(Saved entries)
——————
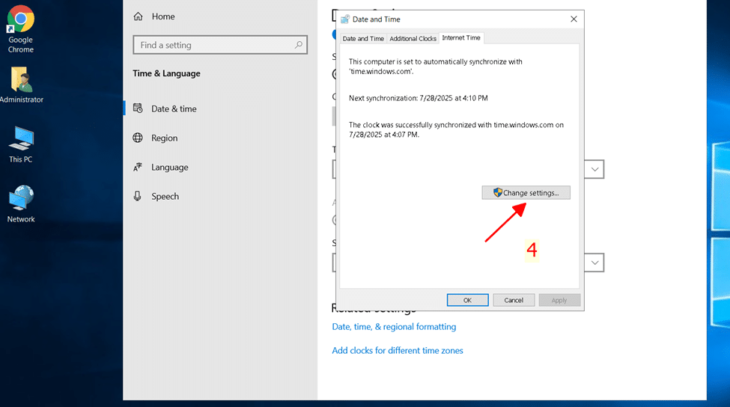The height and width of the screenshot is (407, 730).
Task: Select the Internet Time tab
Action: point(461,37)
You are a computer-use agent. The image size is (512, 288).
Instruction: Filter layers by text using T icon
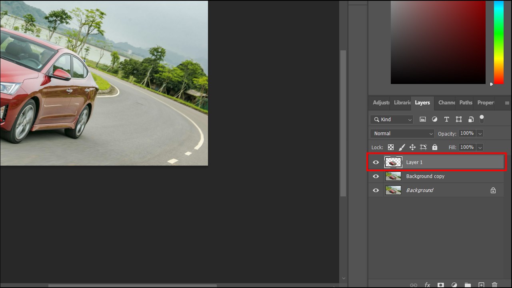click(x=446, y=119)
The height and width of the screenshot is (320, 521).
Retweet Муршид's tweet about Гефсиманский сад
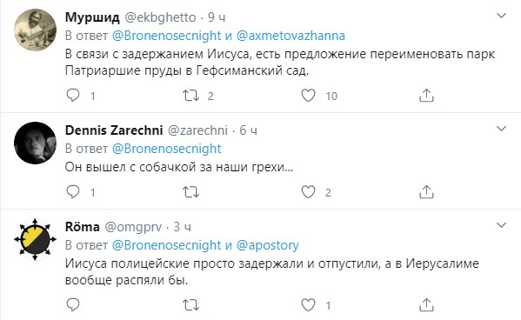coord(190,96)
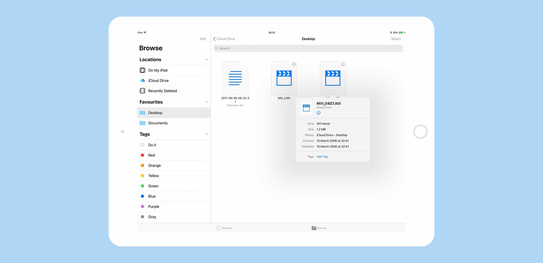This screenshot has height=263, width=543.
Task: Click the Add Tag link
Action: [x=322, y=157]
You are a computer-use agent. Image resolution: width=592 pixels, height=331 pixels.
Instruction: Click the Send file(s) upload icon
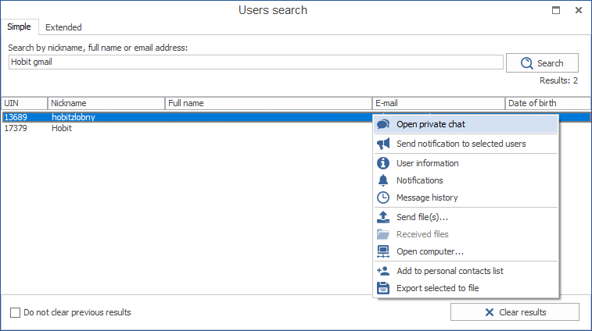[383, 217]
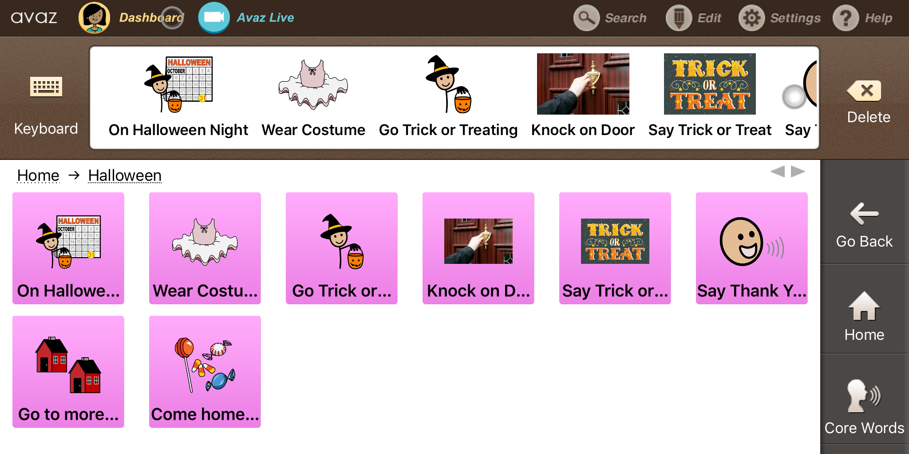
——————
Beginning at the line that holds "Instruction: Filter layers" and ending with the last line of the entries, please set down each line exactly, leaving every picture out.

Instruction: Filter layers by text using T icon
click(x=446, y=119)
The height and width of the screenshot is (320, 521).
Retweet Муршид's tweet about Гефсиманский сад
coord(190,96)
This screenshot has height=263, width=543.
Task: Click the Add Tag link
Action: [x=322, y=157]
You are a computer-use agent. Image resolution: width=592 pixels, height=331 pixels.
Instruction: Click the Send file(s) upload icon
[383, 217]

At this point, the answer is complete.